▶ Problem requirements: Render everything from the line containing "Given: Click the S4 794.5x997.5mm size entry" down to the end of the material as a Markdown table with the columns Row, holding a running number, and Line, holding the text. Omit blank lines and leave the pictures out.
= = = =
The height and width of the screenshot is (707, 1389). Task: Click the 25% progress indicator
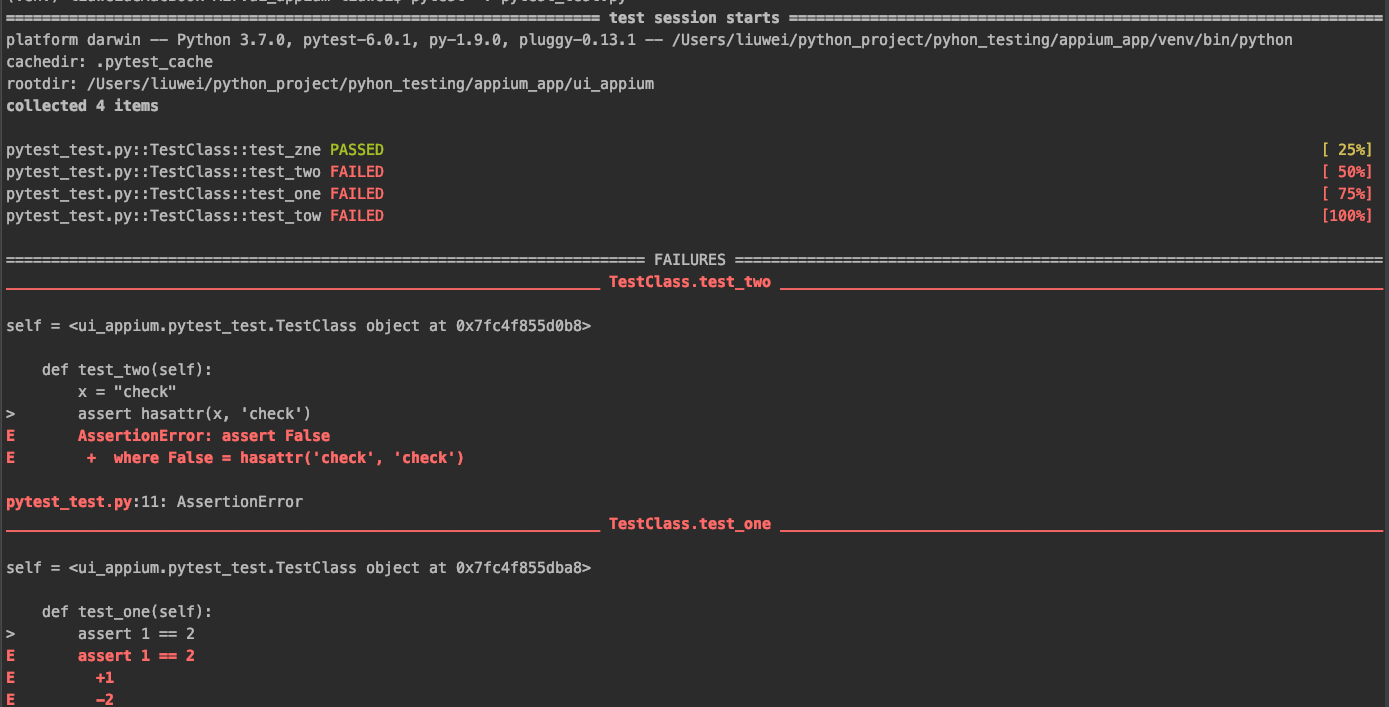tap(1347, 150)
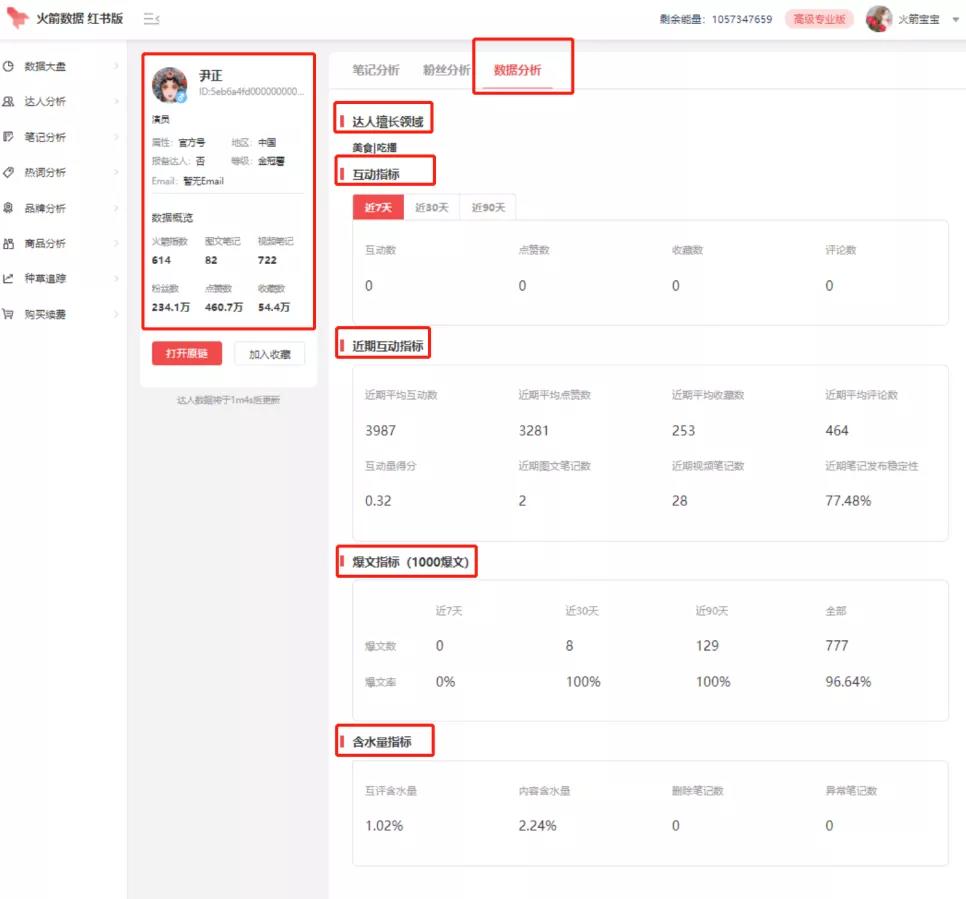Expand the 数据大盘 sidebar chevron
Screen dimensions: 966x899
(x=116, y=66)
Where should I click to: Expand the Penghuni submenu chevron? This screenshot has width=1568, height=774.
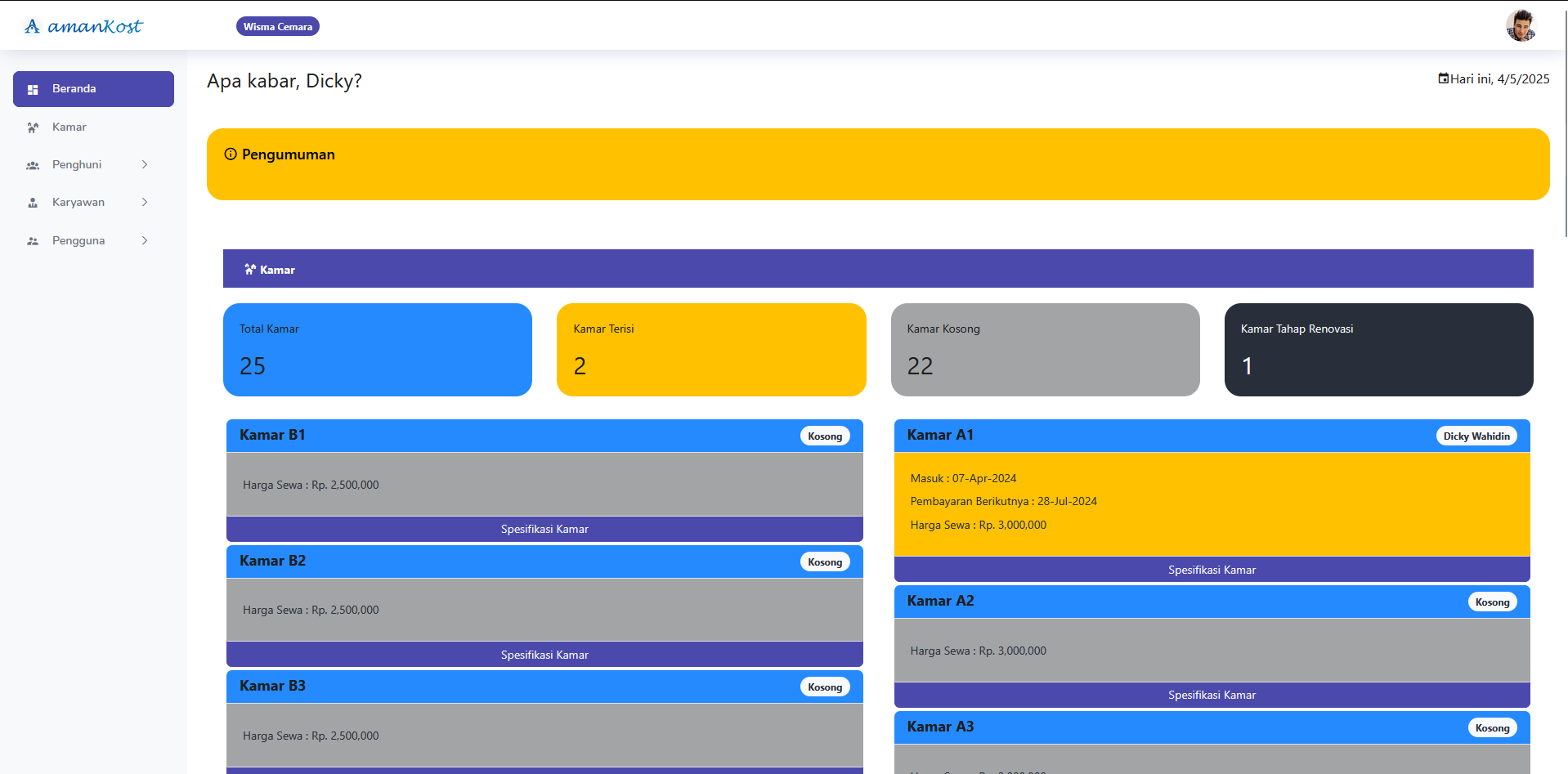click(145, 164)
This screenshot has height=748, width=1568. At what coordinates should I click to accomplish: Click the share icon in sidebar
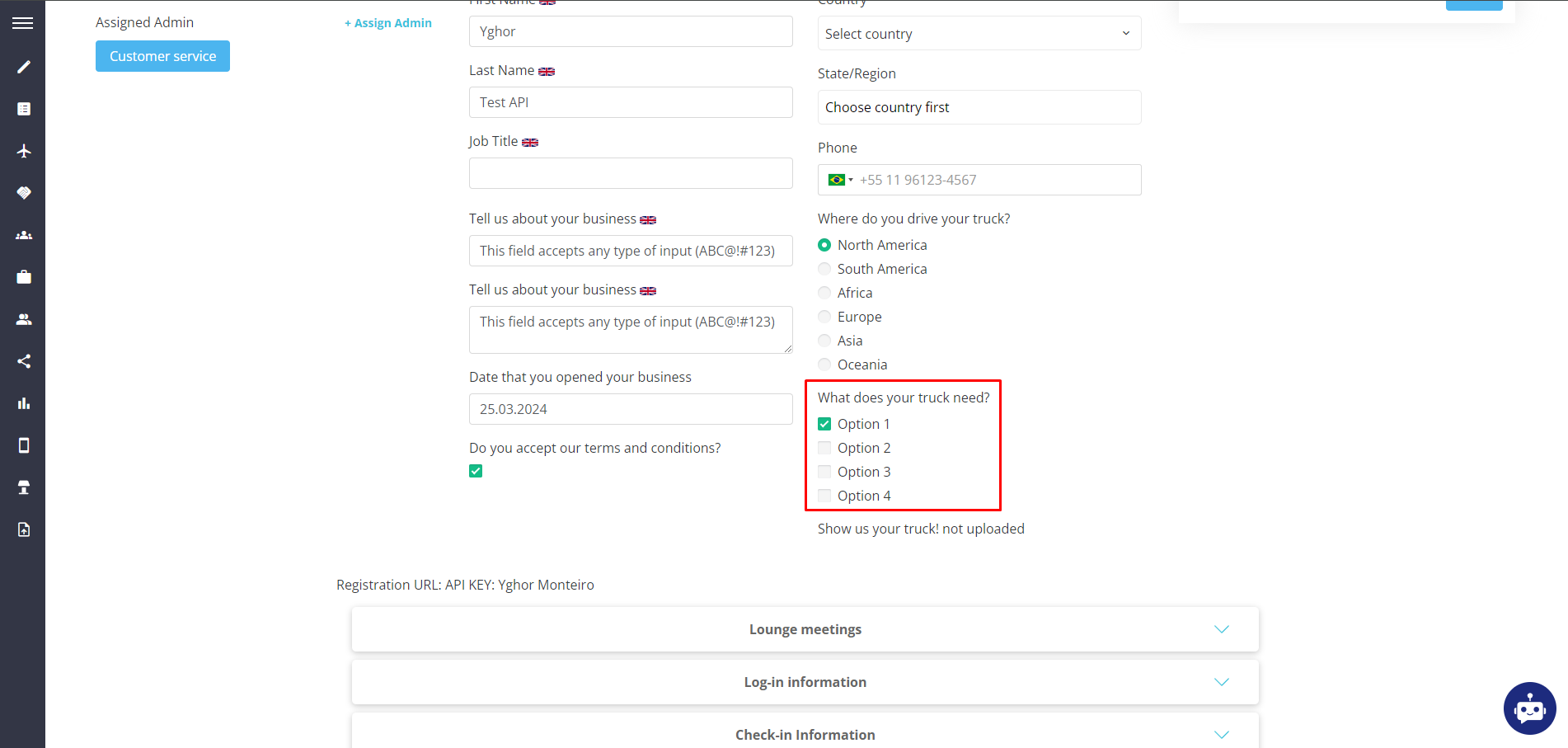(23, 360)
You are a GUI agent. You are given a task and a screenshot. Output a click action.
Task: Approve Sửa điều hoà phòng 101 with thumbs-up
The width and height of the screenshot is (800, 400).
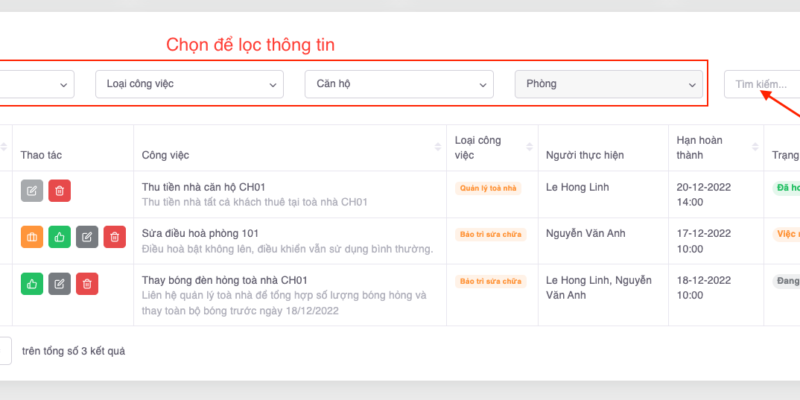(x=59, y=237)
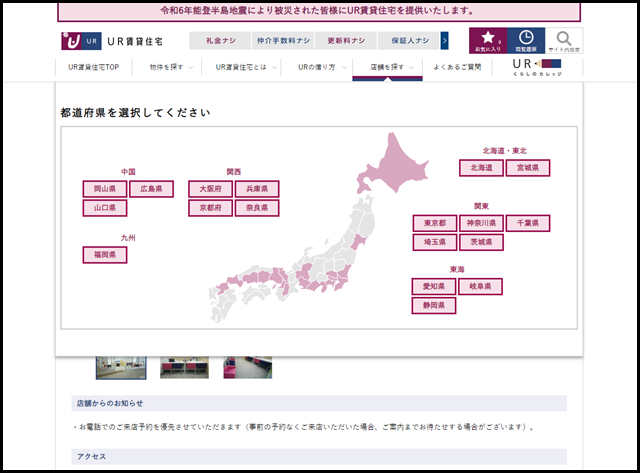The width and height of the screenshot is (640, 473).
Task: Expand the URの借り方 menu
Action: click(316, 67)
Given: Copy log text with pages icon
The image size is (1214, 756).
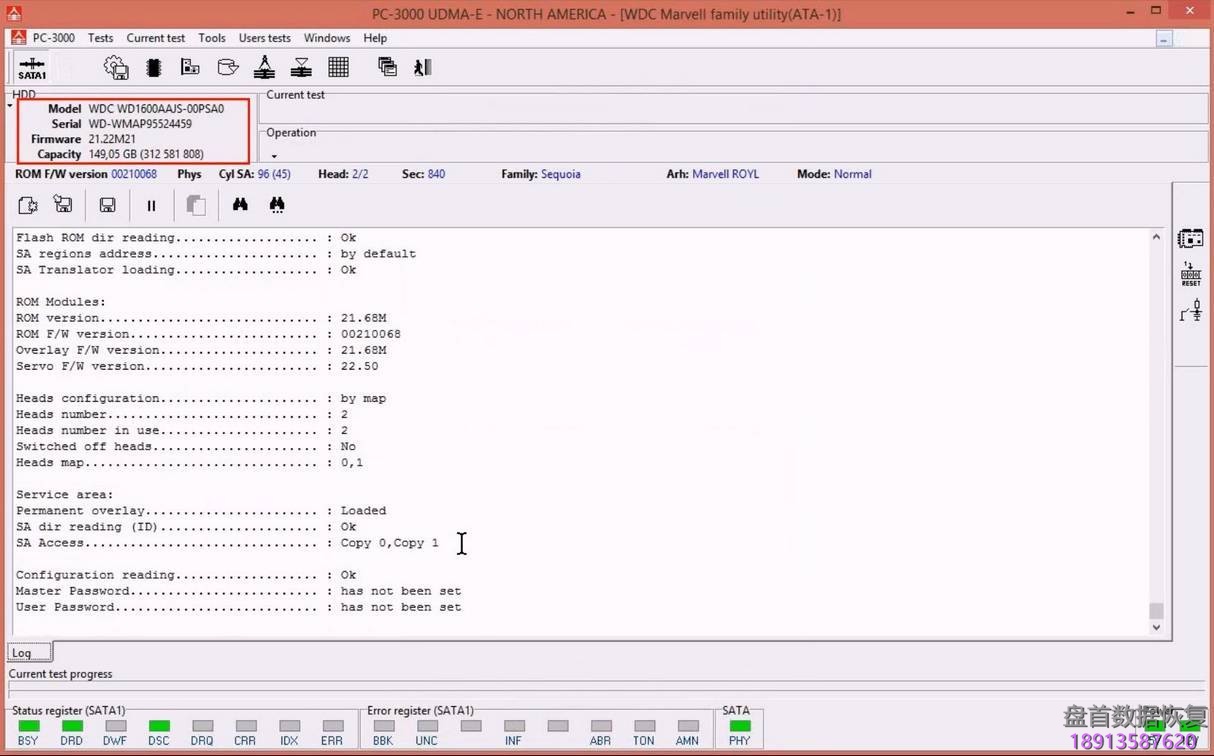Looking at the screenshot, I should 196,204.
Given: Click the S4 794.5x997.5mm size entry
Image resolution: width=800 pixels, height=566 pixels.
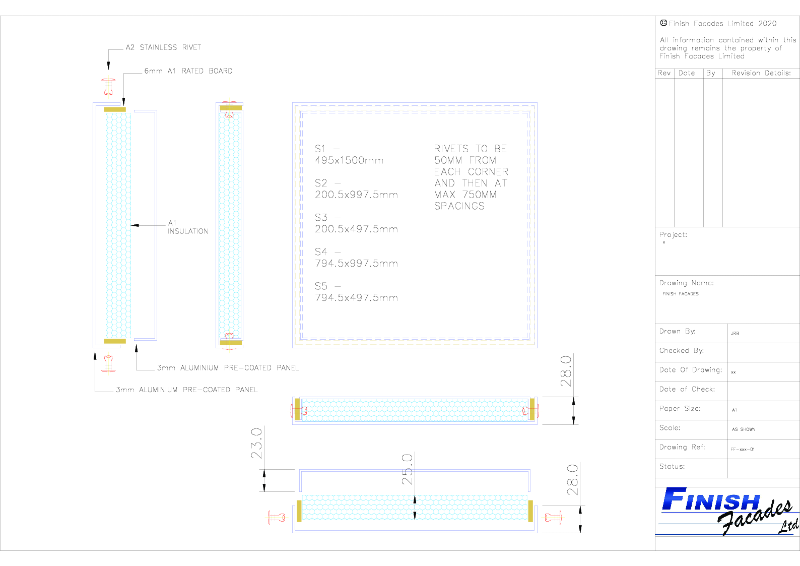Looking at the screenshot, I should (355, 257).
= = = =
▶ Output:
| Row | Line |
|---|---|
| 1 | Given: Click the S4 794.5x997.5mm size entry |
| 2 | Image resolution: width=800 pixels, height=566 pixels. |
| 3 | Looking at the screenshot, I should (355, 257). |